Reproduce without changes the lines of the data below, from the line containing "Given: Open 'US" through the line containing "click(x=1319, y=466)", including both of those lines.

-- Start Exercise materials --

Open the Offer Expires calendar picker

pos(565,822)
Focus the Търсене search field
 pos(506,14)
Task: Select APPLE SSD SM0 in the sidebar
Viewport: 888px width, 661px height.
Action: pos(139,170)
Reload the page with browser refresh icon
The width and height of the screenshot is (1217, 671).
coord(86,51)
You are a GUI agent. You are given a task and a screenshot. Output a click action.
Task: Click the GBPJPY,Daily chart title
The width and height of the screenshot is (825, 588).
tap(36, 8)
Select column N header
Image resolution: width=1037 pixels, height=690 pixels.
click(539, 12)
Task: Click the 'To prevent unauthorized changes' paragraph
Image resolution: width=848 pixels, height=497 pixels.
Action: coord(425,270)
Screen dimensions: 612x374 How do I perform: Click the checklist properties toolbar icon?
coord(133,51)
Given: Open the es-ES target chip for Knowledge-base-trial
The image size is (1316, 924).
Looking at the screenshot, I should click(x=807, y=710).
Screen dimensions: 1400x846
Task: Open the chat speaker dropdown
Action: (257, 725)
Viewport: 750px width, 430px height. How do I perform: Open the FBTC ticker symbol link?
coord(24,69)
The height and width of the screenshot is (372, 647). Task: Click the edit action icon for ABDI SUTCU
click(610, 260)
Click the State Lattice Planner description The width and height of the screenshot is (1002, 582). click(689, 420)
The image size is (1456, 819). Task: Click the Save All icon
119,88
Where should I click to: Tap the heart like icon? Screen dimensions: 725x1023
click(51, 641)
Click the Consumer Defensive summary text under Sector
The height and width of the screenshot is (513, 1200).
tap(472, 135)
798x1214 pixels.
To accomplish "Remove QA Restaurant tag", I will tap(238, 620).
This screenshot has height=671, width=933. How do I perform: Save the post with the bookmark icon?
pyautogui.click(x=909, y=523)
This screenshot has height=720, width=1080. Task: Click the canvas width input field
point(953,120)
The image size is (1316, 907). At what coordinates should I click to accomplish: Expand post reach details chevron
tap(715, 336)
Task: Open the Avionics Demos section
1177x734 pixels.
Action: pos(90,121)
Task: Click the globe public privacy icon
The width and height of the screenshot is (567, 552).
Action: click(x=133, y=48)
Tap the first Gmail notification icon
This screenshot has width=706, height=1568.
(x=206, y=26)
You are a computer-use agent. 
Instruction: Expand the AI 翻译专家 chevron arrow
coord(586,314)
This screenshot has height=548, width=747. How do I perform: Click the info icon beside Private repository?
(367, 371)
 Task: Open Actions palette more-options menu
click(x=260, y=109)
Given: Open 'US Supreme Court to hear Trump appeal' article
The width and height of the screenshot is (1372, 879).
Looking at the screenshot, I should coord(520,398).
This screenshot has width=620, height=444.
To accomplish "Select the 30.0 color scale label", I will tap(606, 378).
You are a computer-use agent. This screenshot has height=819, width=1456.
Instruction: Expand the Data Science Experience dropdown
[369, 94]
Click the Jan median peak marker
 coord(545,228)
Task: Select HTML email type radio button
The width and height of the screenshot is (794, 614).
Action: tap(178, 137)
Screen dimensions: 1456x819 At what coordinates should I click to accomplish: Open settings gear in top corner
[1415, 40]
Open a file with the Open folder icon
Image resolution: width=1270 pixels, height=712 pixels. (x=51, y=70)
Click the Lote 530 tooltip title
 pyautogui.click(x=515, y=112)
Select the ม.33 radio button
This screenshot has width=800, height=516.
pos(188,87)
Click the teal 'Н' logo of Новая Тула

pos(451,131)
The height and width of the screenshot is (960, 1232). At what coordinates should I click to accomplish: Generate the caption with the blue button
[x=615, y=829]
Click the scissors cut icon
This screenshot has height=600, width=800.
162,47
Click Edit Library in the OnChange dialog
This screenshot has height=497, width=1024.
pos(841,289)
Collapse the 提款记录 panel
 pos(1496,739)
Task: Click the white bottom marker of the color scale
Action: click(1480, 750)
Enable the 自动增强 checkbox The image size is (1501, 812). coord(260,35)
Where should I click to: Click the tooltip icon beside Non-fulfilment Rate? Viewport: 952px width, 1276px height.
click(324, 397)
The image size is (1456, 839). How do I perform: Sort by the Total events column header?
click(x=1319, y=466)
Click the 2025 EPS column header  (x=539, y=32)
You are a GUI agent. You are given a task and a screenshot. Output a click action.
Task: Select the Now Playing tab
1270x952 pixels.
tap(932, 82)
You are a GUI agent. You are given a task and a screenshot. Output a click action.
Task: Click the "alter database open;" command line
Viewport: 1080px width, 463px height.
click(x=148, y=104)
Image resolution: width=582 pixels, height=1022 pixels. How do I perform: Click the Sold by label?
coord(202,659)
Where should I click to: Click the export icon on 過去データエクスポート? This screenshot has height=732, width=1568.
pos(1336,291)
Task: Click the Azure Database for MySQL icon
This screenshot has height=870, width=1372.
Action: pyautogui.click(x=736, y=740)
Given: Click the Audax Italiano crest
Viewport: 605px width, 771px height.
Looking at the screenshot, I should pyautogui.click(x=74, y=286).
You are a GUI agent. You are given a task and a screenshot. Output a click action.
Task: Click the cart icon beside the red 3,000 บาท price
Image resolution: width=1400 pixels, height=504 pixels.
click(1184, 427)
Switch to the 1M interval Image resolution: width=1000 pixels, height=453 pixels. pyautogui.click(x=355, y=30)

-- End Exercise materials --

# [Completed task]
Given: Open 'US Supreme Court to hear Trump appeal' article
The width and height of the screenshot is (1372, 879).
Looking at the screenshot, I should coord(520,398).
This screenshot has width=620, height=444.
To accomplish "Select the 30.0 color scale label", I will tap(606, 378).
You are a computer-use agent. This screenshot has height=819, width=1456.
Instruction: Expand the Data Science Experience dropdown
[369, 94]
Click the Jan median peak marker
 coord(545,228)
Task: Select HTML email type radio button
The width and height of the screenshot is (794, 614).
Action: tap(178, 137)
Screen dimensions: 1456x819 At what coordinates should I click to accomplish: Open settings gear in top corner
[1415, 40]
Open a file with the Open folder icon
Image resolution: width=1270 pixels, height=712 pixels. (x=51, y=70)
Click the Lote 530 tooltip title
 pyautogui.click(x=515, y=112)
Select the ม.33 radio button
This screenshot has width=800, height=516.
pos(188,87)
Click the teal 'Н' logo of Новая Тула

pos(451,131)
The height and width of the screenshot is (960, 1232). At what coordinates should I click to accomplish: Generate the caption with the blue button
[x=615, y=829]
Click the scissors cut icon
This screenshot has height=600, width=800.
162,47
Click Edit Library in the OnChange dialog
This screenshot has height=497, width=1024.
pos(841,289)
Collapse the 提款记录 panel
 pos(1496,739)
Task: Click the white bottom marker of the color scale
Action: click(1480, 750)
Enable the 自动增强 checkbox The image size is (1501, 812). coord(260,35)
Where should I click to: Click the tooltip icon beside Non-fulfilment Rate? Viewport: 952px width, 1276px height.
click(324, 397)
The image size is (1456, 839). How do I perform: Sort by the Total events column header?
click(x=1319, y=466)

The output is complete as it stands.